§ Source records:
>>

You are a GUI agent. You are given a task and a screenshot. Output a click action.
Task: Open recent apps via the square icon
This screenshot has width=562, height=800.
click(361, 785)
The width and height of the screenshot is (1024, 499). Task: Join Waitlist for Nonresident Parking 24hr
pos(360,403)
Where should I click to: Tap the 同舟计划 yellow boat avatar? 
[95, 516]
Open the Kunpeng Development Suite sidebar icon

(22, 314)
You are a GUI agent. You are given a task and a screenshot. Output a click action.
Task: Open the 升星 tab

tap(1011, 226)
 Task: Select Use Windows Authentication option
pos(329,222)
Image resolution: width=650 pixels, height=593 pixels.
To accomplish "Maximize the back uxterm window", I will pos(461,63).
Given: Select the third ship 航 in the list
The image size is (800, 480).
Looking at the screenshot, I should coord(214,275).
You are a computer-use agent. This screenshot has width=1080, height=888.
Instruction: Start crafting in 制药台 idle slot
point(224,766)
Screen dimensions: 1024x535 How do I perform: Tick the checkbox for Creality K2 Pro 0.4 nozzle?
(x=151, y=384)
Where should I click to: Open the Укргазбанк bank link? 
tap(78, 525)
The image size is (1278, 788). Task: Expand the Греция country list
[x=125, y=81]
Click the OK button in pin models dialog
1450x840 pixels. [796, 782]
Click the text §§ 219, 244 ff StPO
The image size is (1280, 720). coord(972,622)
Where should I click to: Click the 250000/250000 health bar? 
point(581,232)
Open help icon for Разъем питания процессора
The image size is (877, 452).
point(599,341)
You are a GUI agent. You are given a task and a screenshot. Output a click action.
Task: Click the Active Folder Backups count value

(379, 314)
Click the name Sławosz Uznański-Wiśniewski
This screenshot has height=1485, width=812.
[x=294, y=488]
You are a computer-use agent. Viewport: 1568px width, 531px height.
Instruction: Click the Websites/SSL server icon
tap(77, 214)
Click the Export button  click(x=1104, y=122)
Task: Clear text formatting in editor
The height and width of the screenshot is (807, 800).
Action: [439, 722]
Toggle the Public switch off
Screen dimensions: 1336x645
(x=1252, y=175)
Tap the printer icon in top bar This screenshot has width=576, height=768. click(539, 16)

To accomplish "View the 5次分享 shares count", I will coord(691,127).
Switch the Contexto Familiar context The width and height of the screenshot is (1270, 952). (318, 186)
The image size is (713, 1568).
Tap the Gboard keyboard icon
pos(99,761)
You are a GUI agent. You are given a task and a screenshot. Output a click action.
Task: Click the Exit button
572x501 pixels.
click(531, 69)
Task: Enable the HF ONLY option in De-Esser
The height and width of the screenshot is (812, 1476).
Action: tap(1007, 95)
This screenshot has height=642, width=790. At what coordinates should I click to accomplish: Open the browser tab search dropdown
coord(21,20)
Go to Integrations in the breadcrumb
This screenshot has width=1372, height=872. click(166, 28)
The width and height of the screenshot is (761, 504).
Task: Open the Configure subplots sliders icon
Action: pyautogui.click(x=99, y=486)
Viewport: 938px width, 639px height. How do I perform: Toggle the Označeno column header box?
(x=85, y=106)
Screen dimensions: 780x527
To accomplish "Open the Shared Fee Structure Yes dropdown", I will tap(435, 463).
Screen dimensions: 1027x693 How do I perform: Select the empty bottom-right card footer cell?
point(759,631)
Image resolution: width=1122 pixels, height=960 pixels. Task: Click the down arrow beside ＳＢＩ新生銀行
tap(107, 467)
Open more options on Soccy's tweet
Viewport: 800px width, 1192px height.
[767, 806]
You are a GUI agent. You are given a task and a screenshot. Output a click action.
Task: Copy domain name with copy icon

<<

§ YOUR ASSIGNMENT:
Exactly as they appear above, transcribe the records in full.

§ TASK ANSWER:
You are a GUI agent. You are given a task and a screenshot. Output a click action.
Task: Open recent apps via the square icon
This screenshot has width=562, height=800.
click(361, 785)
The width and height of the screenshot is (1024, 499). Task: Join Waitlist for Nonresident Parking 24hr
pos(360,403)
Where should I click to: Tap the 同舟计划 yellow boat avatar? 
[95, 516]
Open the Kunpeng Development Suite sidebar icon

(22, 314)
You are a GUI agent. You are given a task and a screenshot. Output a click action.
Task: Open the 升星 tab

tap(1011, 226)
 Task: Select Use Windows Authentication option
pos(329,222)
Image resolution: width=650 pixels, height=593 pixels.
To accomplish "Maximize the back uxterm window", I will pos(461,63).
Given: Select the third ship 航 in the list
The image size is (800, 480).
Looking at the screenshot, I should coord(214,275).
You are a computer-use agent. This screenshot has width=1080, height=888.
Instruction: Start crafting in 制药台 idle slot
point(224,766)
Screen dimensions: 1024x535 How do I perform: Tick the checkbox for Creality K2 Pro 0.4 nozzle?
(x=151, y=384)
Where should I click to: Open the Укргазбанк bank link? 
tap(78, 525)
The image size is (1278, 788). Task: Expand the Греция country list
[x=125, y=81]
Click the OK button in pin models dialog
1450x840 pixels. [796, 782]
Click the text §§ 219, 244 ff StPO
The image size is (1280, 720). coord(972,622)
Where should I click to: Click the 250000/250000 health bar? 
point(581,232)
Open help icon for Разъем питания процессора
The image size is (877, 452).
point(599,341)
You are a GUI agent. You are given a task and a screenshot. Output a click action.
Task: Click the Active Folder Backups count value

(379, 314)
Click the name Sławosz Uznański-Wiśniewski
This screenshot has height=1485, width=812.
[x=294, y=488]
You are a computer-use agent. Viewport: 1568px width, 531px height.
Instruction: Click the Websites/SSL server icon
tap(77, 214)
Click the Export button  click(x=1104, y=122)
Task: Clear text formatting in editor
The height and width of the screenshot is (807, 800).
Action: [439, 722]
Toggle the Public switch off
Screen dimensions: 1336x645
(x=1252, y=175)
Tap the printer icon in top bar This screenshot has width=576, height=768. click(539, 16)

To accomplish "View the 5次分享 shares count", I will coord(691,127).
Switch the Contexto Familiar context The width and height of the screenshot is (1270, 952). (318, 186)
The image size is (713, 1568).
Tap the Gboard keyboard icon
pos(99,761)
You are a GUI agent. You are given a task and a screenshot. Output a click action.
Task: Click the Exit button
572x501 pixels.
click(531, 69)
Task: Enable the HF ONLY option in De-Esser
The height and width of the screenshot is (812, 1476).
Action: tap(1007, 95)
This screenshot has height=642, width=790. At what coordinates should I click to accomplish: Open the browser tab search dropdown
coord(21,20)
Go to Integrations in the breadcrumb
This screenshot has width=1372, height=872. click(166, 28)
The width and height of the screenshot is (761, 504).
Task: Open the Configure subplots sliders icon
Action: pyautogui.click(x=99, y=486)
Viewport: 938px width, 639px height. How do I perform: Toggle the Označeno column header box?
(x=85, y=106)
Screen dimensions: 780x527
To accomplish "Open the Shared Fee Structure Yes dropdown", I will tap(435, 463).
Screen dimensions: 1027x693 How do I perform: Select the empty bottom-right card footer cell?
point(759,631)
Image resolution: width=1122 pixels, height=960 pixels. Task: Click the down arrow beside ＳＢＩ新生銀行
tap(107, 467)
Open more options on Soccy's tweet
Viewport: 800px width, 1192px height.
[767, 806]
You are a GUI agent. You are given a task and a screenshot. Output a click action.
Task: Copy domain name with copy icon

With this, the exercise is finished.